Try it:
Only the lines from the one containing "Select ModelNetwork.class in" through the one containing "This screenshot has height=918, width=1200." should be printed, exactly as they appear below, with both ends included.

Pixel coordinate grounding data:
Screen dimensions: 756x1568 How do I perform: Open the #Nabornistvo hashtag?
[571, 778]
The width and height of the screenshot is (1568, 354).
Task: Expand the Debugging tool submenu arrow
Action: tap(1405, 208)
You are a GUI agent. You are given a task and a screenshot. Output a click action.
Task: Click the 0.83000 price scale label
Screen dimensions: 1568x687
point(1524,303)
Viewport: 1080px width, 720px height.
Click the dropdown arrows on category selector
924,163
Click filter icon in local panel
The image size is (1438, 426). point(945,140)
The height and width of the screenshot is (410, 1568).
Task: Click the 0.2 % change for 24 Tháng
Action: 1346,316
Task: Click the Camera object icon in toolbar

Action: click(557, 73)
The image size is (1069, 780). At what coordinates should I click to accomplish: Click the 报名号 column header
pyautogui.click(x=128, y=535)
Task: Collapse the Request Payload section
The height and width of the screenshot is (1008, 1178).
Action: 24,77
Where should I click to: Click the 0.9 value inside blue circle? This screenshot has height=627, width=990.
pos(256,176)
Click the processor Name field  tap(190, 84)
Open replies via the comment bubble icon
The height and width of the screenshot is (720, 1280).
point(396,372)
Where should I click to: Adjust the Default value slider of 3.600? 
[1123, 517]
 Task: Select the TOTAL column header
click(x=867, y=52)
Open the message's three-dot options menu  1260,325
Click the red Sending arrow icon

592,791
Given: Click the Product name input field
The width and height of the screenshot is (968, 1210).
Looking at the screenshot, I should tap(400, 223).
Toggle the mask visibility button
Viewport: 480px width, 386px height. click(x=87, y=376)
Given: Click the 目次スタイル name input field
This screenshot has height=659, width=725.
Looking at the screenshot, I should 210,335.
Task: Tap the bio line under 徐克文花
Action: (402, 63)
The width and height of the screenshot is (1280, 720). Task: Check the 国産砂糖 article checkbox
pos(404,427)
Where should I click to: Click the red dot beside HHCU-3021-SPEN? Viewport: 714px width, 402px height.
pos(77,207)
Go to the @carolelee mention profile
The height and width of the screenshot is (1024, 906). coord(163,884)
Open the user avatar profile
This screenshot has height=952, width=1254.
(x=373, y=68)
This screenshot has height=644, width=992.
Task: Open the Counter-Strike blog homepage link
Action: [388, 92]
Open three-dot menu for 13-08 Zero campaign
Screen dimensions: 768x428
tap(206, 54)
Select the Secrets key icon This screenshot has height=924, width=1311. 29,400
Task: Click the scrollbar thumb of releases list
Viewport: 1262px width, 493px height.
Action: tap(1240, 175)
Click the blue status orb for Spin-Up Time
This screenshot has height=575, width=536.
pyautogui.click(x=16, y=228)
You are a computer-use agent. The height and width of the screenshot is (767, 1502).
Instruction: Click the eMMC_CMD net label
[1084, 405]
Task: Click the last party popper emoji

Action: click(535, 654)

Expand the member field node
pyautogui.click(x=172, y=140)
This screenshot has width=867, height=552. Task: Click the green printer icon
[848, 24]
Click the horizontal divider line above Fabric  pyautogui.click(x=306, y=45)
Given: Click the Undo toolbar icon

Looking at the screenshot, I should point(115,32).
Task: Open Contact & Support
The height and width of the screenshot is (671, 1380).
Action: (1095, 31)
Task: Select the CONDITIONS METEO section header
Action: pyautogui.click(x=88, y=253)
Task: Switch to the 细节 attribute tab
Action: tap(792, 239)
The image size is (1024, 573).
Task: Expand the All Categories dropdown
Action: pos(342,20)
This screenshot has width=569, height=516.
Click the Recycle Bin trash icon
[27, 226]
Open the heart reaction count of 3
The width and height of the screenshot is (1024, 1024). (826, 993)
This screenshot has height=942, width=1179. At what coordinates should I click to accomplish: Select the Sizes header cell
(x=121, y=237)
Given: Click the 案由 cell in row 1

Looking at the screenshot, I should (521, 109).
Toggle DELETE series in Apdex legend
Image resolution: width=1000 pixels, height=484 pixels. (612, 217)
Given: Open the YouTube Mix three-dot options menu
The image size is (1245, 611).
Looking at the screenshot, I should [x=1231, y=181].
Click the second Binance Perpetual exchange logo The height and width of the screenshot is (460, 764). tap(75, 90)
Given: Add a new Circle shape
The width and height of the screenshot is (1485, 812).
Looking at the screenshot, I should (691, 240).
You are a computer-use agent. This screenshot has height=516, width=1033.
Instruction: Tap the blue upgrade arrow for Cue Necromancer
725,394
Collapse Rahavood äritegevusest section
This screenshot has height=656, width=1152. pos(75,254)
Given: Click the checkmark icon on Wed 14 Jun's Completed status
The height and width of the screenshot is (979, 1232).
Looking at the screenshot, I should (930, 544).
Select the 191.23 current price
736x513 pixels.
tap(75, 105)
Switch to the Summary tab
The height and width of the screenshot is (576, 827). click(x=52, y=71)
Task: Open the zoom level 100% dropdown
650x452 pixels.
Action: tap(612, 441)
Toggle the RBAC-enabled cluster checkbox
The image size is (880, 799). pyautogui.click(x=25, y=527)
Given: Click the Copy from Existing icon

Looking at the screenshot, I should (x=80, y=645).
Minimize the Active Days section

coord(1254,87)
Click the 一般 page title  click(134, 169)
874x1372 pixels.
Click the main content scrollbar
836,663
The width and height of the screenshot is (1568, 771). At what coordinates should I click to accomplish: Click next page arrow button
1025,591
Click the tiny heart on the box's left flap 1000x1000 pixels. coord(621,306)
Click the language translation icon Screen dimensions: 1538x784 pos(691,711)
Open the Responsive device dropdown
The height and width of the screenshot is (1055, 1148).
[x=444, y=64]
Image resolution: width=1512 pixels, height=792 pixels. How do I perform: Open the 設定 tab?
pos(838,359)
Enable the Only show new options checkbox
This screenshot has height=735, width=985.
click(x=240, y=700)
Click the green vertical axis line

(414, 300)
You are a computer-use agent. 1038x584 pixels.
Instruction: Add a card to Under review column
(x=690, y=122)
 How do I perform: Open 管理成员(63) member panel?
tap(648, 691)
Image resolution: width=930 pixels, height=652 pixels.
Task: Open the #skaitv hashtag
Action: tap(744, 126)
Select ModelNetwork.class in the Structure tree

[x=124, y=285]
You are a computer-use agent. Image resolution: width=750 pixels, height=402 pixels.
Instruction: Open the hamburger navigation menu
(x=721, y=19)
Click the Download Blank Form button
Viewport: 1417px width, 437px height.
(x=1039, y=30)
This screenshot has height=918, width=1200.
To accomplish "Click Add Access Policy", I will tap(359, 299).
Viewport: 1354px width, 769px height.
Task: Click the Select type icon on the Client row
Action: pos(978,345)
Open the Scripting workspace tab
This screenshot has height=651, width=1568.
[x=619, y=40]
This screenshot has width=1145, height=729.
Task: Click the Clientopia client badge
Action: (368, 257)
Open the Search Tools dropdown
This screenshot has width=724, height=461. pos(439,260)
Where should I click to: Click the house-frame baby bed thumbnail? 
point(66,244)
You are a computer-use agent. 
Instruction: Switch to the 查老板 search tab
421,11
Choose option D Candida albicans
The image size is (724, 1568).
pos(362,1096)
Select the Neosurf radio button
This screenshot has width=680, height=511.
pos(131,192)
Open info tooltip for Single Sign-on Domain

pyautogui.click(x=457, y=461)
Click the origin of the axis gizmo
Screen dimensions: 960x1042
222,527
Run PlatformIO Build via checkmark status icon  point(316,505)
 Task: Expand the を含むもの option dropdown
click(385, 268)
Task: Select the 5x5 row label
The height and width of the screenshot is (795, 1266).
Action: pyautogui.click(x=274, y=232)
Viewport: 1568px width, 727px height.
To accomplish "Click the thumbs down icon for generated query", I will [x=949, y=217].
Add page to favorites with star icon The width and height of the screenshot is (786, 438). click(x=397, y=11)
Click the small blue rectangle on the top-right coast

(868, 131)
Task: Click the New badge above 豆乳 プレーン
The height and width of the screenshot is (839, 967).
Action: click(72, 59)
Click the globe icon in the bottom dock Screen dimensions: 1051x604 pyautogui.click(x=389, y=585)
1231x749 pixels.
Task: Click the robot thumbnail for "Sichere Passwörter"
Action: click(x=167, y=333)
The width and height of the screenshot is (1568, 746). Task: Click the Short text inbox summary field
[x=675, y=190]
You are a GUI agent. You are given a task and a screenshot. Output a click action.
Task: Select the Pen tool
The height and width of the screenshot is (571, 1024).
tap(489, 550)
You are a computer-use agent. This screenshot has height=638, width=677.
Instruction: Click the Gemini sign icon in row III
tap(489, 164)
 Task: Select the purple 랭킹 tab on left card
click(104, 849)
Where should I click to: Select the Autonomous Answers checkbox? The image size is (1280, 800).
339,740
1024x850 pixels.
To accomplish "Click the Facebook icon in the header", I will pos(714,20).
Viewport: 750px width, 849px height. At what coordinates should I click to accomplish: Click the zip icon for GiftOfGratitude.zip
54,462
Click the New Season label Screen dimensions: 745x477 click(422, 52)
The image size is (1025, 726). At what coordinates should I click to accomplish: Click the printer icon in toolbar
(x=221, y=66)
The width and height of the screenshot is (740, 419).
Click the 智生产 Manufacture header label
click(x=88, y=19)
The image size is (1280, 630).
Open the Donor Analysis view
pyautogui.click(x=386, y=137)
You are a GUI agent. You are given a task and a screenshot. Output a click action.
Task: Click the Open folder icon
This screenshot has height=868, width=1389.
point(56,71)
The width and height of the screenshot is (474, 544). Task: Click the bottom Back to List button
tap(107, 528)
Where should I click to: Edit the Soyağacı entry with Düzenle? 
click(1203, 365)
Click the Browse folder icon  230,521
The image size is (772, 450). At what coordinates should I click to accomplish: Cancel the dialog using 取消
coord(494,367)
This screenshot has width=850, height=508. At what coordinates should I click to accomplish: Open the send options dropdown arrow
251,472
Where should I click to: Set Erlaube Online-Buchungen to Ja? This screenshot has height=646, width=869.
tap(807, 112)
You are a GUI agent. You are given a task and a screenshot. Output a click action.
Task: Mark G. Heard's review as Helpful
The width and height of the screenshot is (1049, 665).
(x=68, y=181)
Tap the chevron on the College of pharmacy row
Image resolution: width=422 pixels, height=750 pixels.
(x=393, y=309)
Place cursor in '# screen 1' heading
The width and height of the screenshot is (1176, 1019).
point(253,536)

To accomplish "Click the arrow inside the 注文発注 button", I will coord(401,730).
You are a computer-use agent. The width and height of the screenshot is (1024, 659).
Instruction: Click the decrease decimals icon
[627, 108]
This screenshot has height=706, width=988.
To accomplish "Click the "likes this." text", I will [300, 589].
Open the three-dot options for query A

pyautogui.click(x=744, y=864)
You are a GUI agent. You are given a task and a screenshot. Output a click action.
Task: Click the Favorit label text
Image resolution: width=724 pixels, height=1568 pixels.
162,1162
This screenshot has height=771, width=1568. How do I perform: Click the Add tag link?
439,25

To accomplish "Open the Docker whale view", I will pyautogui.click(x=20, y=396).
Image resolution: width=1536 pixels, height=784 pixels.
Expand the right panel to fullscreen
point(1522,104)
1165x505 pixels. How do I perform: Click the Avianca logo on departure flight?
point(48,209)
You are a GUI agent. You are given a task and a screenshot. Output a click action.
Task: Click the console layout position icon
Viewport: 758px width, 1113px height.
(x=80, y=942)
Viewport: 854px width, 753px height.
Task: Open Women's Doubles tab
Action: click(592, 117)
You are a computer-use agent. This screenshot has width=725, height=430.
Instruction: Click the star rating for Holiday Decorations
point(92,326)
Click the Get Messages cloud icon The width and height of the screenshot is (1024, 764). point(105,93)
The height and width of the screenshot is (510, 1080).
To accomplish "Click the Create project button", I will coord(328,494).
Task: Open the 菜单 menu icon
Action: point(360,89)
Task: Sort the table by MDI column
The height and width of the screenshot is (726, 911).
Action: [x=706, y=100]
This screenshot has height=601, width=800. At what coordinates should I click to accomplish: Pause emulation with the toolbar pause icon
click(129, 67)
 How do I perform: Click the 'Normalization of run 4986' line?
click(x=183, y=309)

Answer section:
Select ModelNetwork.class in the Structure tree

[x=124, y=285]
You are a computer-use agent. Image resolution: width=750 pixels, height=402 pixels.
Instruction: Open the hamburger navigation menu
(x=721, y=19)
Click the Download Blank Form button
Viewport: 1417px width, 437px height.
(x=1039, y=30)
This screenshot has height=918, width=1200.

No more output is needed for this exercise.